- **Problem**
Report, as a bare number, how many lines of the entries below contain "computer".

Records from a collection

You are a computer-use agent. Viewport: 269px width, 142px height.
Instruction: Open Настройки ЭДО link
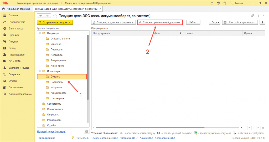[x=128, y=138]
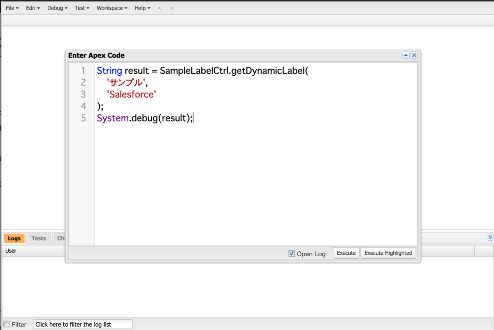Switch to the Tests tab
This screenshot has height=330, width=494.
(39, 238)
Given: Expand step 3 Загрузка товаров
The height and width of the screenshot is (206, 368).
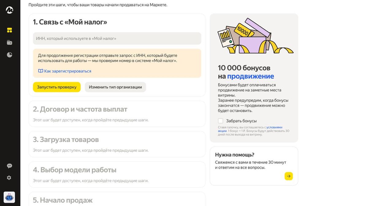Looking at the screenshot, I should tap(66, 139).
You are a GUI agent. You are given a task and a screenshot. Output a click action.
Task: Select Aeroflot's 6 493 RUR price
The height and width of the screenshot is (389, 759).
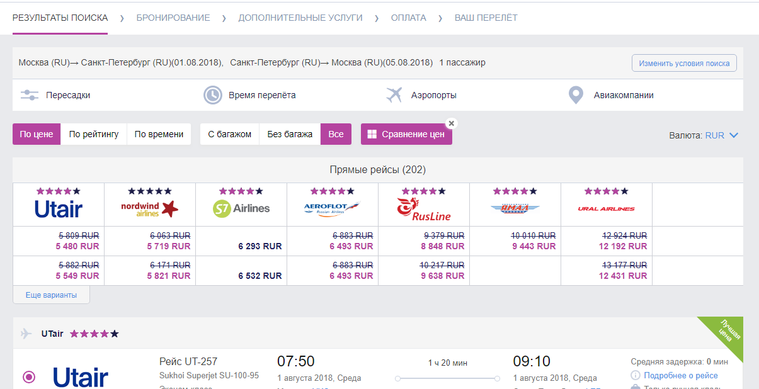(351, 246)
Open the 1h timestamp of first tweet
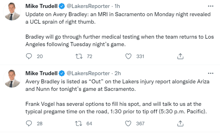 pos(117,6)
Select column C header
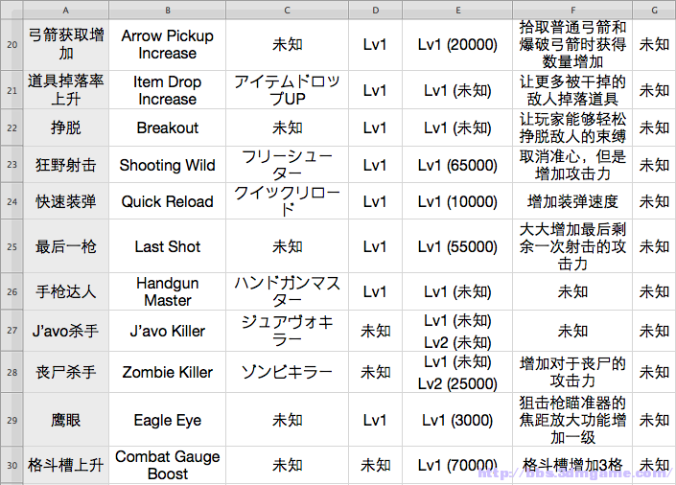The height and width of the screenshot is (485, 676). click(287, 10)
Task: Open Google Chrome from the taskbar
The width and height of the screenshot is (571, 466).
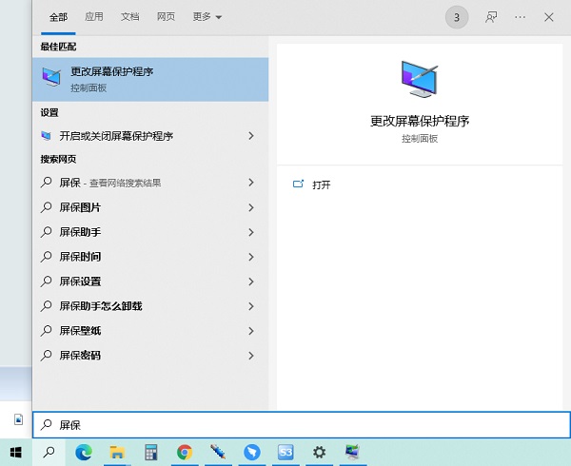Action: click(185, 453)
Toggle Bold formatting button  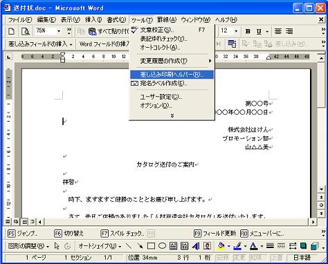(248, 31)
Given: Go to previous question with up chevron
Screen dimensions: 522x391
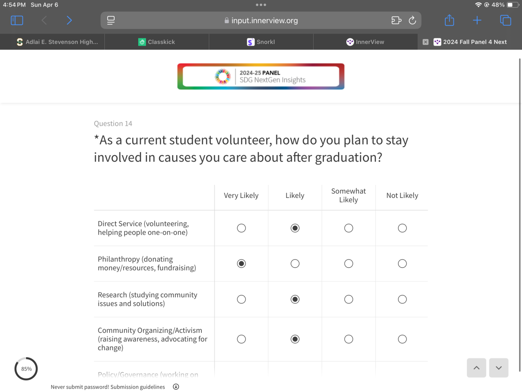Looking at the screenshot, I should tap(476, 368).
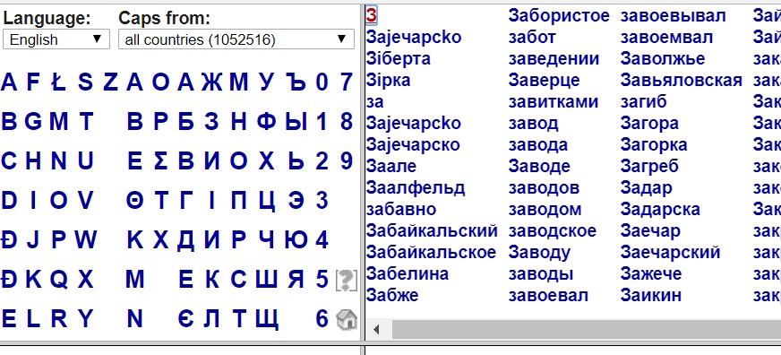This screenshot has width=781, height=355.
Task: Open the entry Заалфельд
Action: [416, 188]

...

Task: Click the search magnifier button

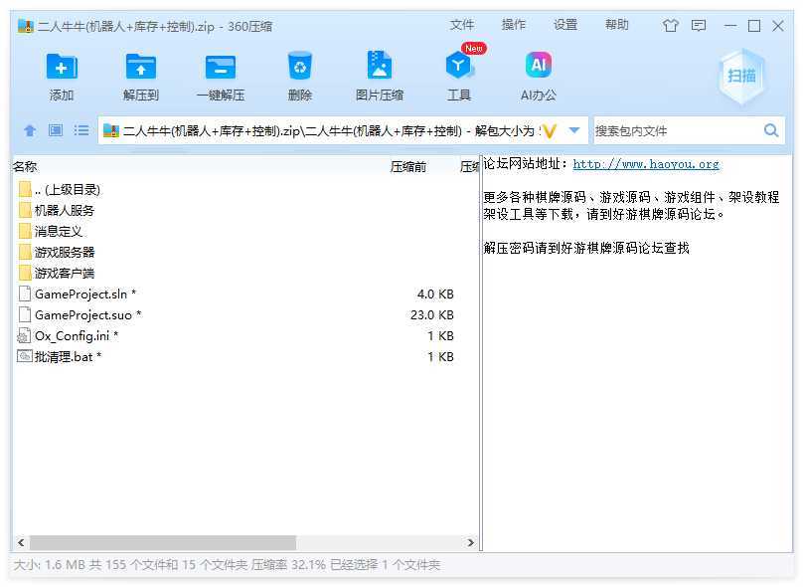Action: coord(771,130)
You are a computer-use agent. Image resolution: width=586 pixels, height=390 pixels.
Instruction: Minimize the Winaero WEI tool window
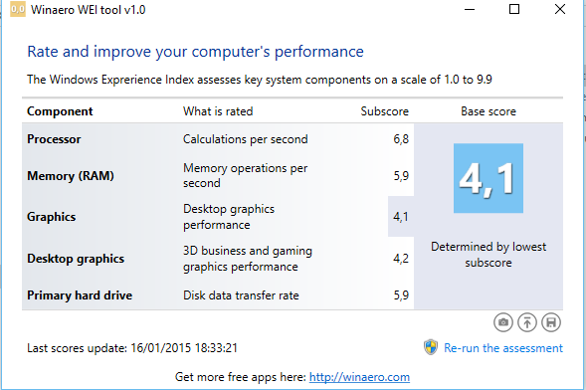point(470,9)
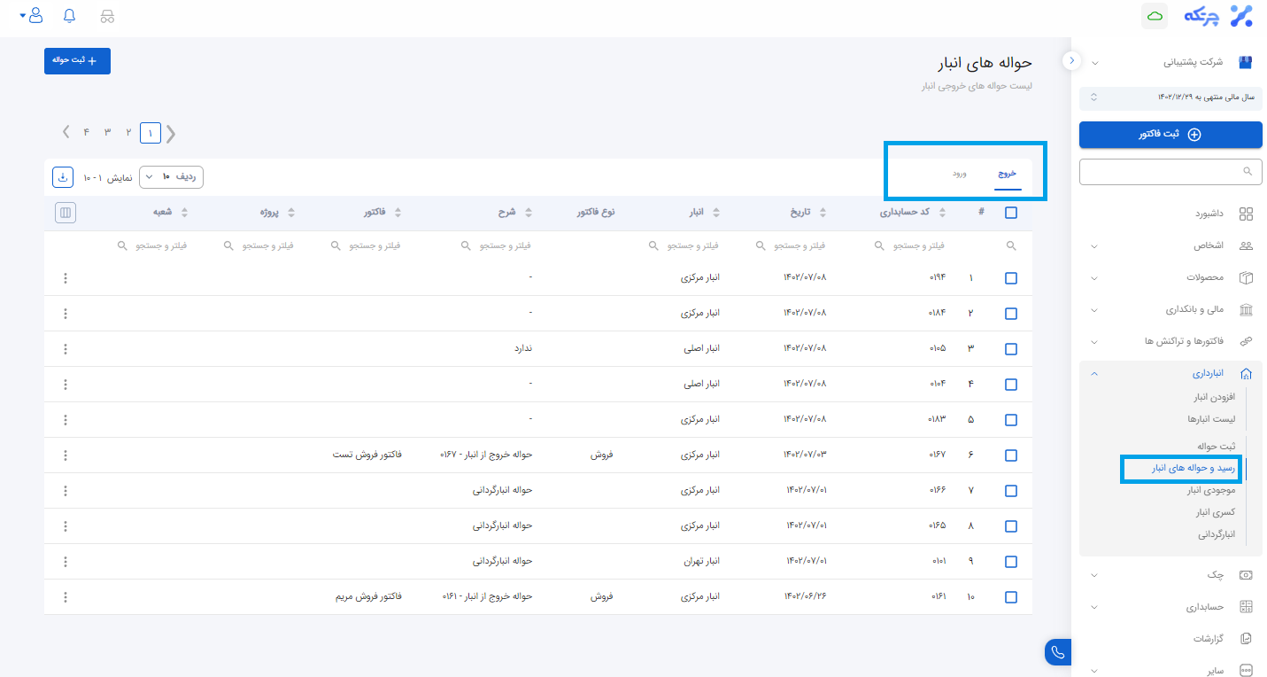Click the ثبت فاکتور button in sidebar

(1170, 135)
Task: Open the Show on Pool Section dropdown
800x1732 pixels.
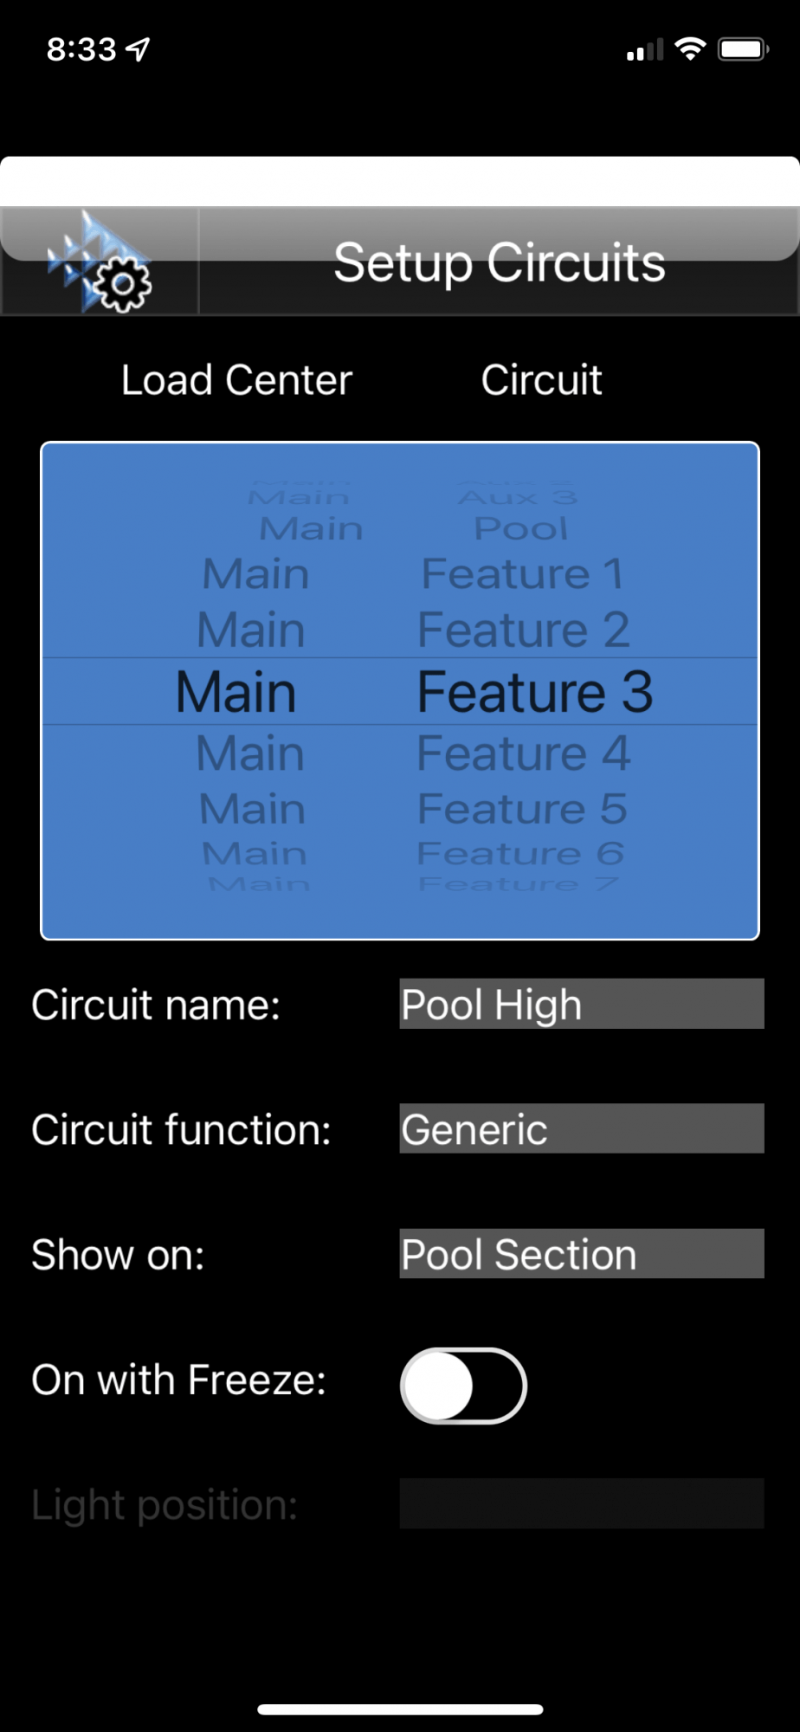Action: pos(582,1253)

- **Finished exercise**
2